The order in which the nodes are inserted determines the shape of the tree. The following figures illustrate how the same data, inserted in different orders, will produce differently-shaped trees. 

     - or -

Since the height of the tree determines the maximum number of comparisons in a binary search, the number of levels in a tree is important. Minimizing the number of levels in the tree will maximize search efficiency.

DELETION

Deletion can be performed on isolated nodes or on entire subtrees. This discussion will focus on deletion of nodes. This operation varies depending on the position of the node in the tree. It is simpler to delete a leaf than it is to delete the root of the tree. 

The deletion algorithm consists of three cases, depending on the number of children linked to the node to be deleted.

  1. Deleting a leaf -- deleting a leaf is simply a matter of setting the appropriate link of its parent to Nothing.



  2. Deleting a node with one child -- This is not as simple as deleting a leaf, because we do not want to delete all of the target node's descendants. The pointer from the parent must skip over the target node and point to that node's child. The target node is then given the old heave-ho.

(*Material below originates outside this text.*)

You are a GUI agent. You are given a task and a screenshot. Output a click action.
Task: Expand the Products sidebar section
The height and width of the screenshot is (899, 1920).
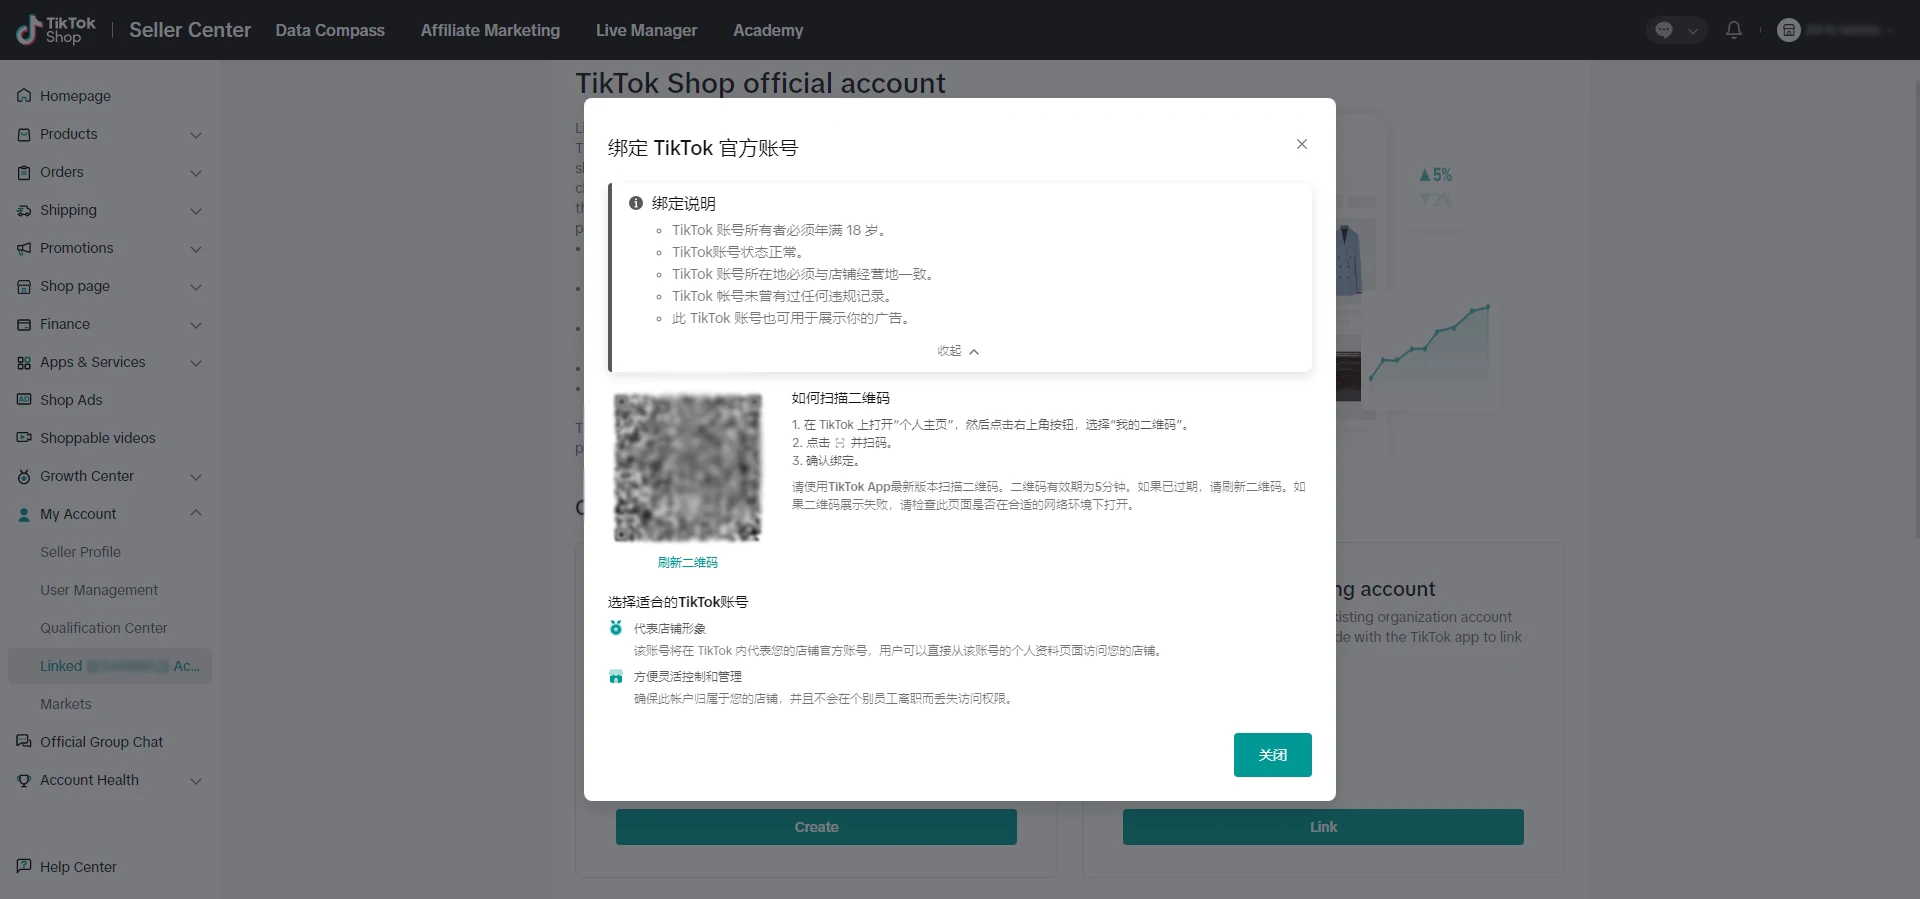[196, 135]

  3. Deleting a node with two children -- This case is extremely complicated because the parent of the deleted node cannot point to both children. One solution is to replace the INFO field of the target node with the the INFO field of the node whose INFO field is closest in value to the target node. This INFO field can come from either the left or right subtree. In our examples, the INFO field will come from the node with the closest value from the left subtree. This value will be the value in the tree which immediately precedes the target node.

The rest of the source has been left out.